Given information section start
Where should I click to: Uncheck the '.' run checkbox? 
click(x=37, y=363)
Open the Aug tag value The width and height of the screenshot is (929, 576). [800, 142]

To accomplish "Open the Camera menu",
Given information section end
Given information section start
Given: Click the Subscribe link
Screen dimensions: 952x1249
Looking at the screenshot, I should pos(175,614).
Given information section end
Given information section start
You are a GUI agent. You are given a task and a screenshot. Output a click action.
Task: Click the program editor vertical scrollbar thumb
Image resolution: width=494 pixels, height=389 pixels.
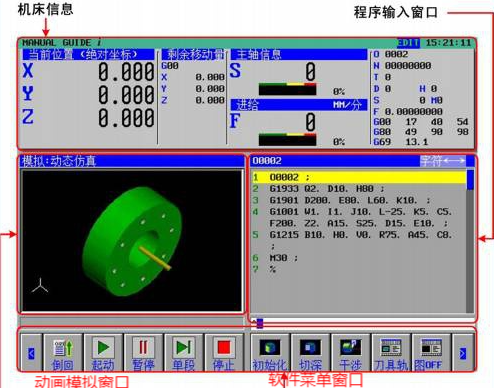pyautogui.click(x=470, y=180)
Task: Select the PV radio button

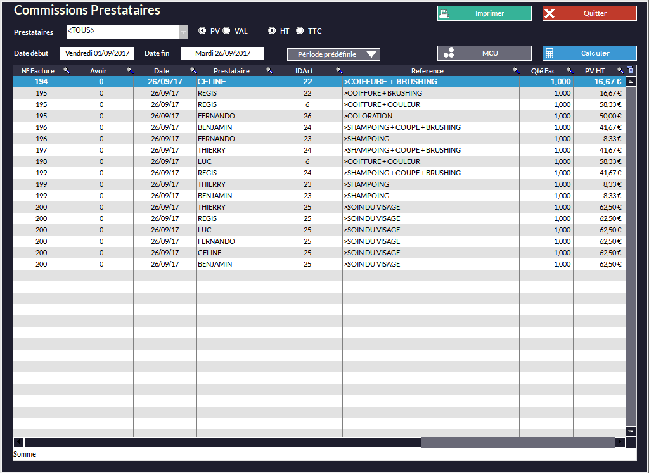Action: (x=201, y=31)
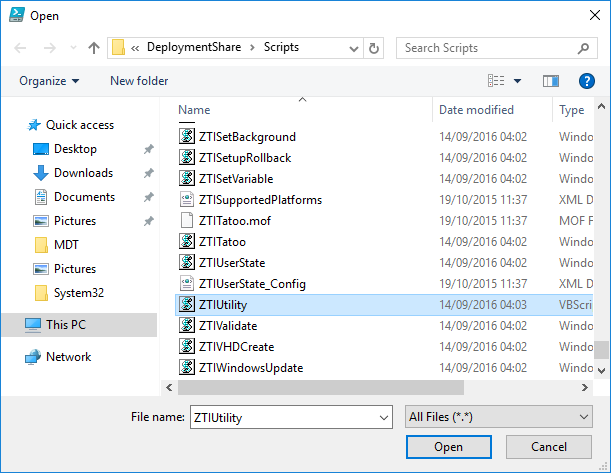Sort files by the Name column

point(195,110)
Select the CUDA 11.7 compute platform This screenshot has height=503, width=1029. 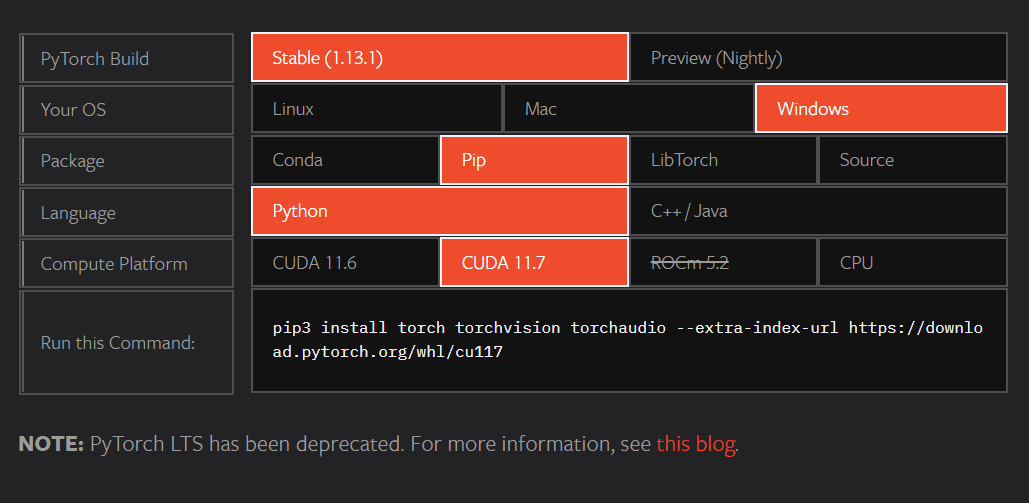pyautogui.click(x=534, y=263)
Given information section end
What is being asked ->
From the data above, state how many lines contain the string "Open", offering no other words.

Solution to this problem ->
2